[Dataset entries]
^^^^^^^^^^^^^^^^

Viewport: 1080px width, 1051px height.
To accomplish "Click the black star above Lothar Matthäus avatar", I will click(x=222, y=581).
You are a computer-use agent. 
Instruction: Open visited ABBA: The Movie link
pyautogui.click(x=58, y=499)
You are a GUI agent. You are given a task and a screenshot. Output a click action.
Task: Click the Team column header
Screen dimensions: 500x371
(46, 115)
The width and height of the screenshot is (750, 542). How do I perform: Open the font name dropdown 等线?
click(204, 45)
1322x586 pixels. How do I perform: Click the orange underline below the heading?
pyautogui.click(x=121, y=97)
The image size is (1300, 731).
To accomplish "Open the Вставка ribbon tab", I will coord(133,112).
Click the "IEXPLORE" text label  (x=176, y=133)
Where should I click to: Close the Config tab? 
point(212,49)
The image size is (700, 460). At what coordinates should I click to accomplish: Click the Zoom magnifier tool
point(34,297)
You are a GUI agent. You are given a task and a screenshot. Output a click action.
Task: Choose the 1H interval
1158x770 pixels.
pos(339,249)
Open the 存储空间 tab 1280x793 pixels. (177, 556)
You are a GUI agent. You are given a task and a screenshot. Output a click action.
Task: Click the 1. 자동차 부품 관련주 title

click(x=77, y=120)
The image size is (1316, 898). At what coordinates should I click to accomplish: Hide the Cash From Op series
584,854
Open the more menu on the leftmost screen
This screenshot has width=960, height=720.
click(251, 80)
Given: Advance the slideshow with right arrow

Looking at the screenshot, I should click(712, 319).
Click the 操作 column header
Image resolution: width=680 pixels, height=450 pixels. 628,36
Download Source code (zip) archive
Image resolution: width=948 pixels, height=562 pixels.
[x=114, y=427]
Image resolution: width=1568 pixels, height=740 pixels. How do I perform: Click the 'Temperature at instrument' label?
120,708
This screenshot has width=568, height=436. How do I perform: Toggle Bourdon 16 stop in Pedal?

^^^^^^^^^^^^^^^^

What you have to do: Every line from the one with "Download Source code (zip) archive" through the last line of the records above should be returned exactly, please, and no others.

Solution to this exercise:
Download Source code (zip) archive
Image resolution: width=948 pixels, height=562 pixels.
[x=114, y=427]
Image resolution: width=1568 pixels, height=740 pixels. How do I perform: Click the 'Temperature at instrument' label?
120,708
This screenshot has width=568, height=436. How do I perform: Toggle Bourdon 16 stop in Pedal?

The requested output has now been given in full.